Erdogan softens stance and asks protesters to withdraw from park
Turkish Prime Minister Recep Tayyip Erdogan has asked a small delegation of protesters to persuade the hundreds of others occupying an Istanbul park to withdraw.
Turkish activists leading a sit-in were last night considering a promise by Mr Erdogan to let the courts – and a potential referendum – decide the fate of the park redevelopment project that has sparked Turkey's biggest protests in decades.
The pledge was made during last-ditch negotiations after Mr Erdogan had issued what he called a "final warning" to protesters.
The two-week stand-off has damaged his international reputation and led to repeated intervention by riot police. After initially inflaming tensions by dubbing the protesters "terrorists", the prime minister has moderated his stance in closed-door talks this week.
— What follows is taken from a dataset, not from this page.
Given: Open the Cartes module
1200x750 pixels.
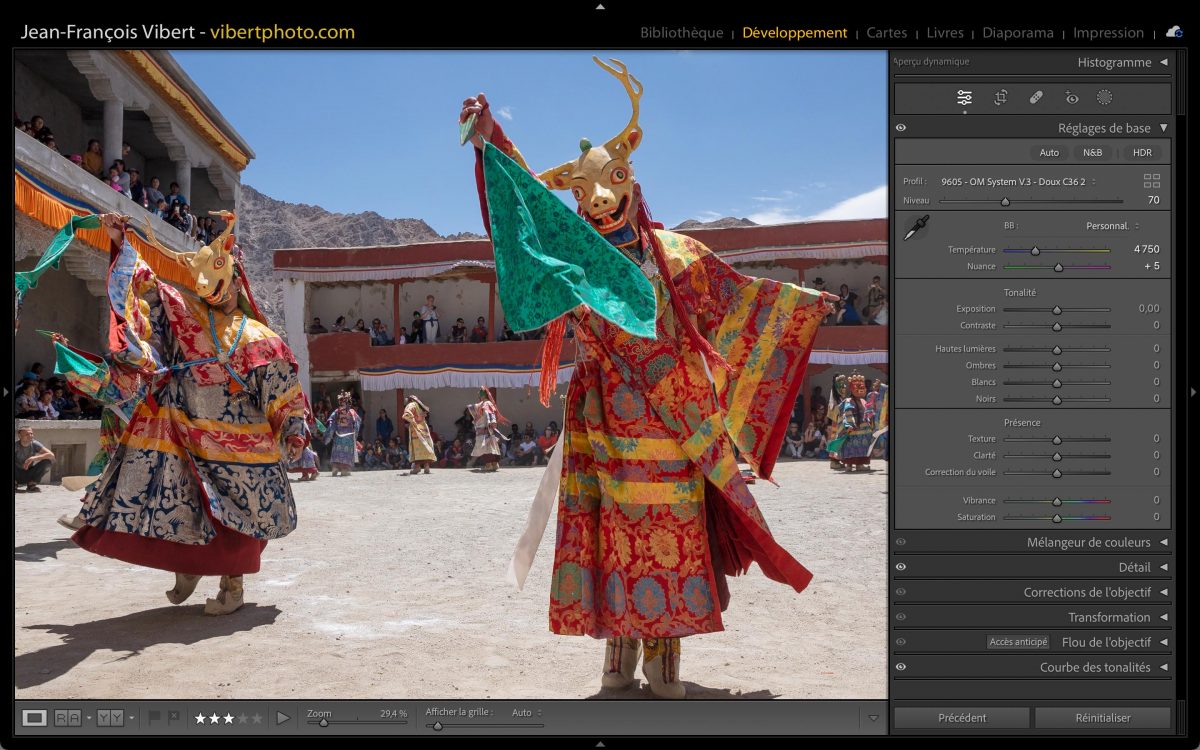Looking at the screenshot, I should point(886,33).
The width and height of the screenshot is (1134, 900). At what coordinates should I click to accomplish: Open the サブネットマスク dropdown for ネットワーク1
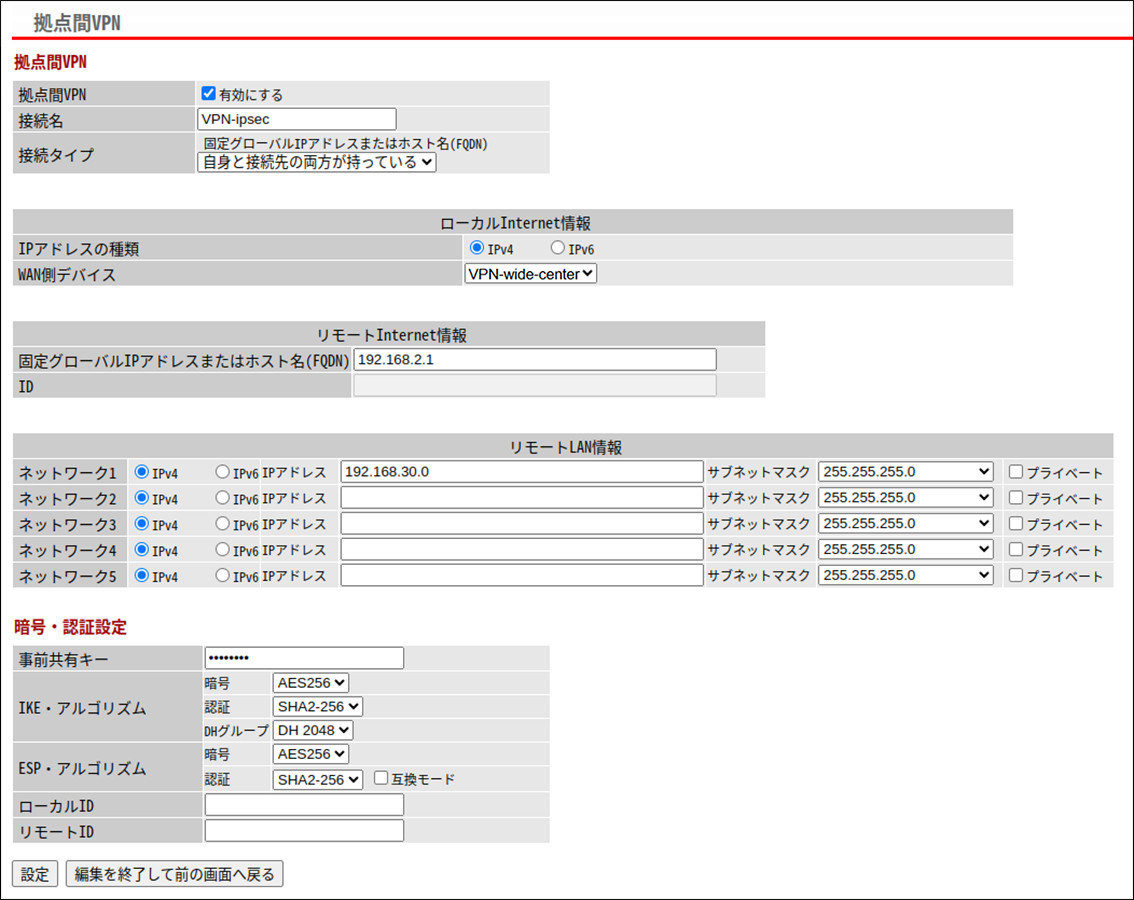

But he said yesterday that the protesters in the park had stayed long enough. "Don't let us be forced into reverting to different measures," he told their representatives.
Earlier, his ruling party announced that the government would suspend a controversial construction plan for Istanbul's Gezi Park until courts could rule on its legality.
The park is one of the few green areas left in Istanbul, and protesters are still seething over the forceful operations by riot police that at times devolved into violent clashes with stone and firebomb-throwing youths. Five people have died.